In order to scale the entire residue by $\lambda$ two additional techniques were developed. The first was a soft bond scaled by $\lambda$ in the proline side chain. This allows free rotation around the backbone $\phi$ angle when $\lambda=0$, and while the whole residue cannot be factored out of the partition function, at least the side chains and HN atoms can be.

The second development was to scale all the remaining backbone bonds which could not be factored out of the partition function by $\lambda$ so they do not contribute to the partition function at $\lambda=0$, and harmonically restrain these gas phase atoms to an analogous atom on another substituent so they do not drift off. These harmonic restraints can also be factored out of the partition function.

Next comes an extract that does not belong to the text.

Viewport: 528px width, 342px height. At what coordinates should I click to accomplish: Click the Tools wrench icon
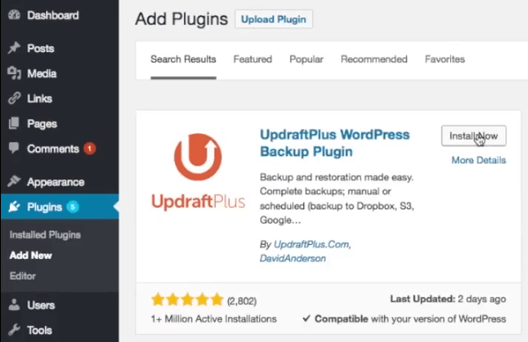click(14, 330)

These two developments lead to two additional sections in the BLOCK module. The CATS section (Constrained ATom Scaling) lists groups of atoms that are restrained together whose bonded interactions are scaled by $\lambda$. There must be one atom from each substituent in each CATS selection. The SOBO section (SOft BOnds) list pairs of bonded atoms whose bond term (and associated angle terms) should be scaled by $\lambda$.

An additional complication of this approach is that adjacent mutations must have bonded terms added between mutated forms of the residues, necessitating a more complicated patching procedure. Fortunately, this patching is scripted.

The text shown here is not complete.